COS 126 Lecture 14: Pattern Matching

NOTE: See also Notes on Formal Language

grep

Most common use is for finding a particular word or short string in a file. This is analogous to searching for a Web document via Yahoo. The syntax is:

grep expression filename(s)

For example, you might want to find all the lines of code in your C files which refer to a particular variable.

grep 'count' *.c

How can you learn about grep?

1. TRY IT!!

2. there is a link to documentation with many examples accessible via the 126 FAQ list

3. type (on a Unix machine):

man grep

You can copy the manual page for grep to a file using '>' and then print that file. You should learn some of the main options for grep.

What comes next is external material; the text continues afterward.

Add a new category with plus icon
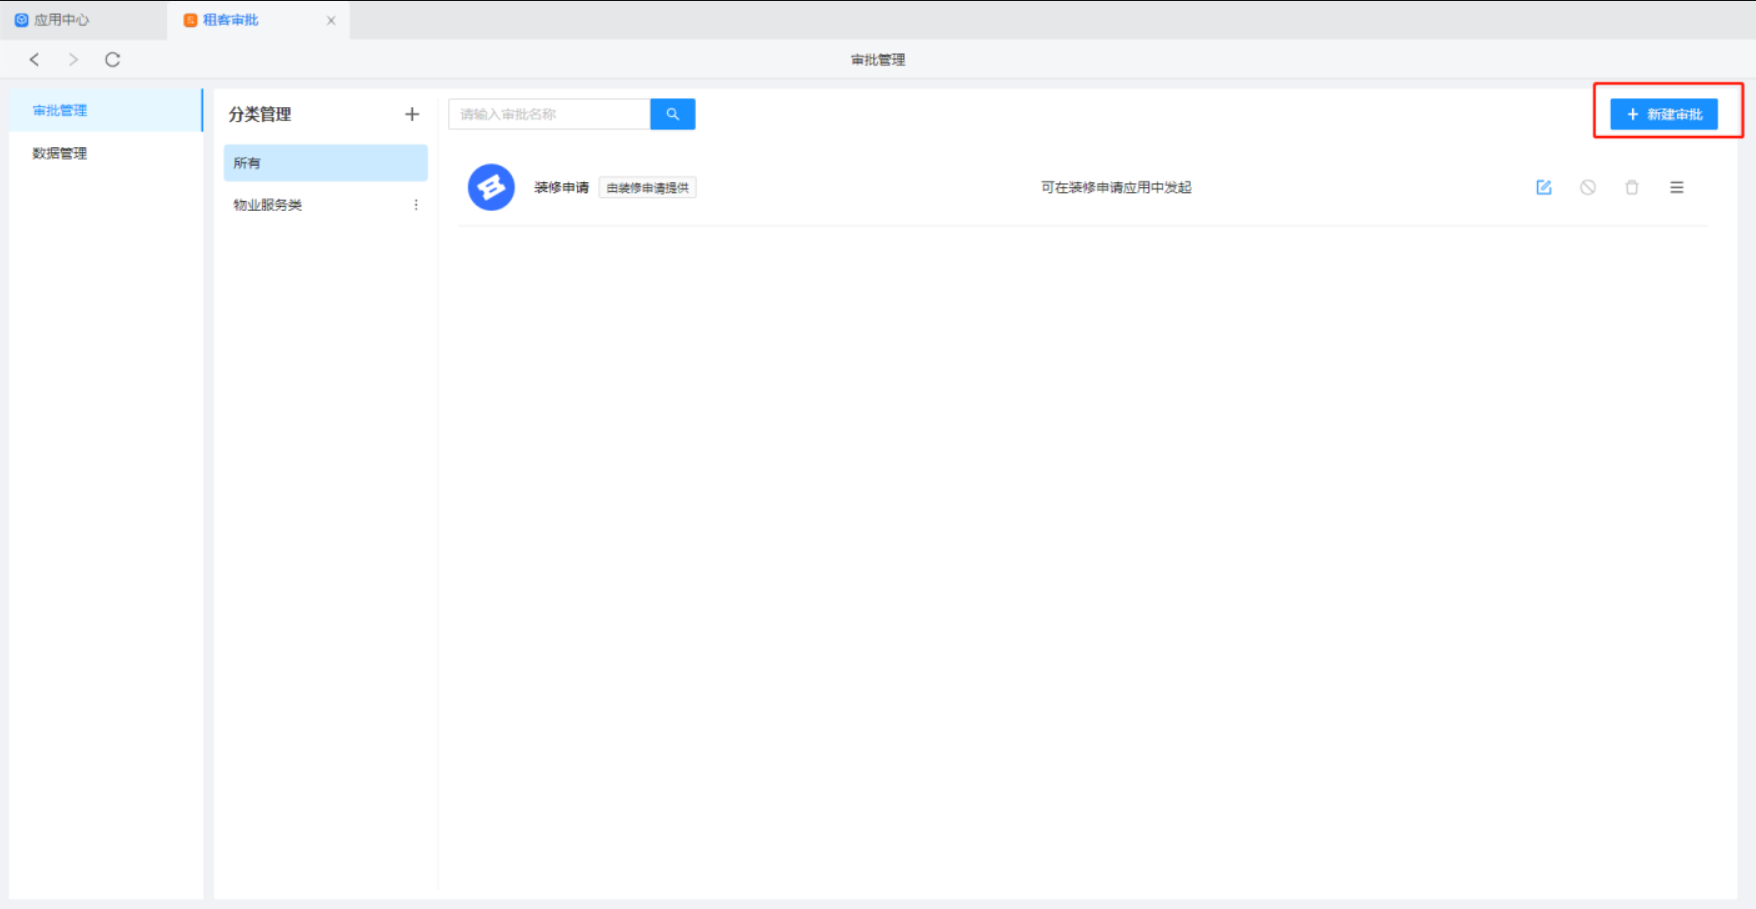The width and height of the screenshot is (1756, 909). click(x=412, y=115)
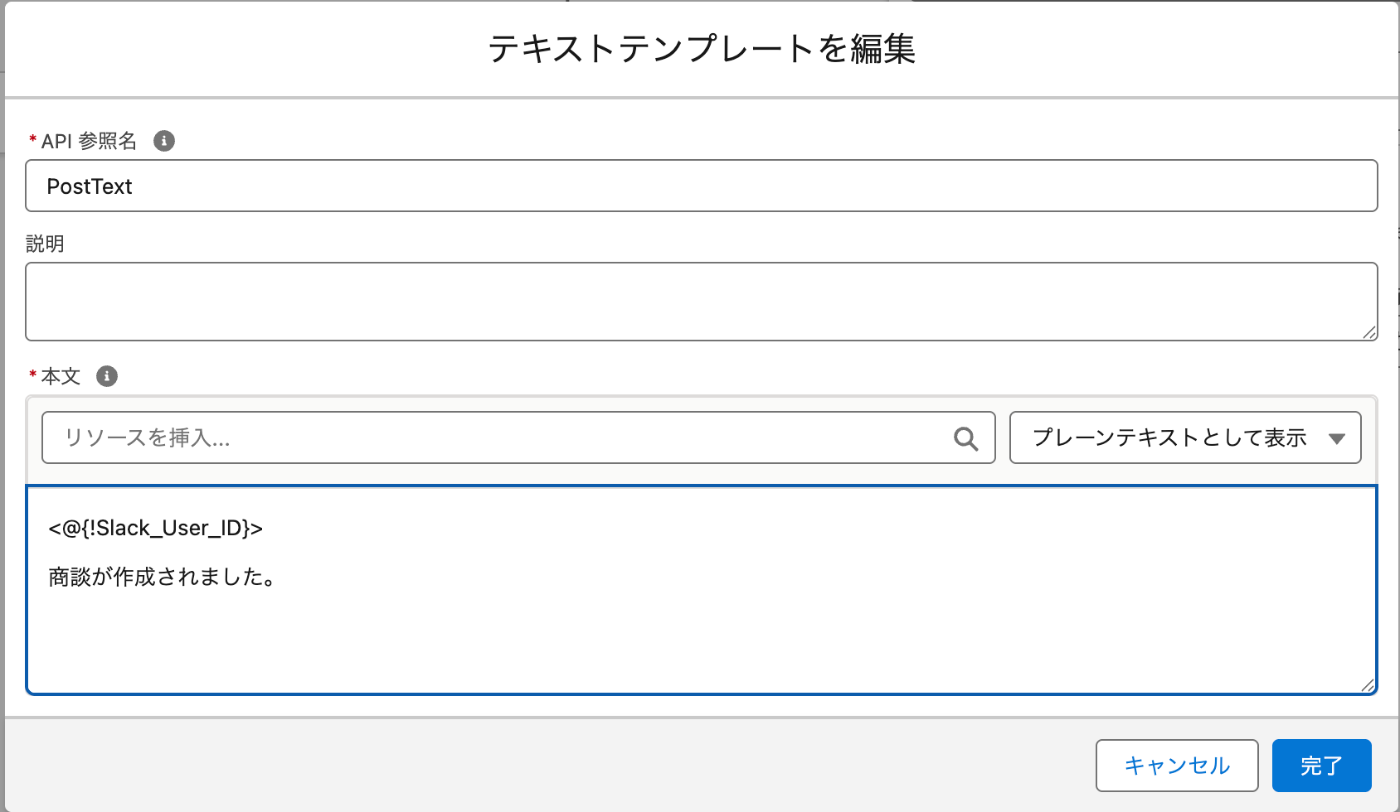
Task: Click the info icon next to 本文
Action: pos(107,376)

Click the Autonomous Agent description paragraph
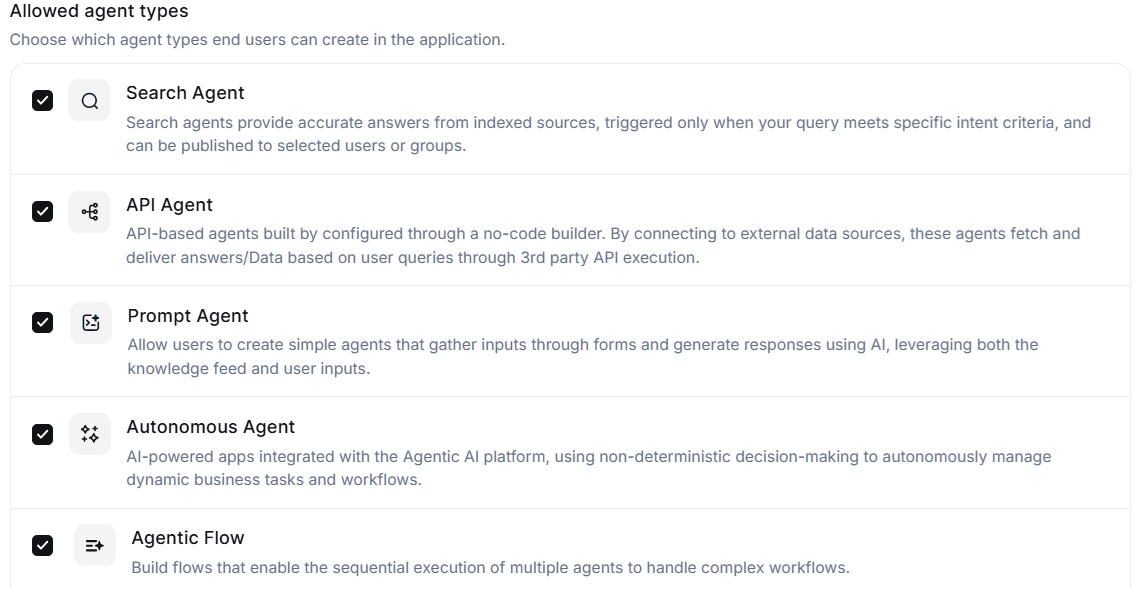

Here's some hints and highlights about grep:

[a3][c5] => a or 3 followed by c or 5, so valid matches are ac,a5,3c,35
[a-z] => any lowercase character between a and z
[^ a b c] => matches any lines in which at least one character is not 
a, b, or c
'^a' => matches any lines which start with an 'a'
'^c.b' => matches lines that start with a c and have b as the third character
'.' => matches any lines that have any characters
'^c.*b' => matches lines that start with c and have at least one b
'c.*b' => matches any lines that have a c followed by a b (not necessarily adjacent)
'c+b' => matches lines with cb, ccb, cccb, ccccb, etc. as substrings
'c.+b' => matches lines with cab, caab, cadb, etc. but not cb
'c.?b' => matches cb and cab but not caab (and other strings...)
'c.*b$' => matches any lines that have a c and end with a b
'^c.*b$' => matches any lines that start with c and end with b
x | y => matches lines with x or y
c{3} => matches lines with 3 consecutive c's
(bc){2} => matches lines with the pattern bcbc


awk

Try it out for yourself or read about it in a UNIX reference guide.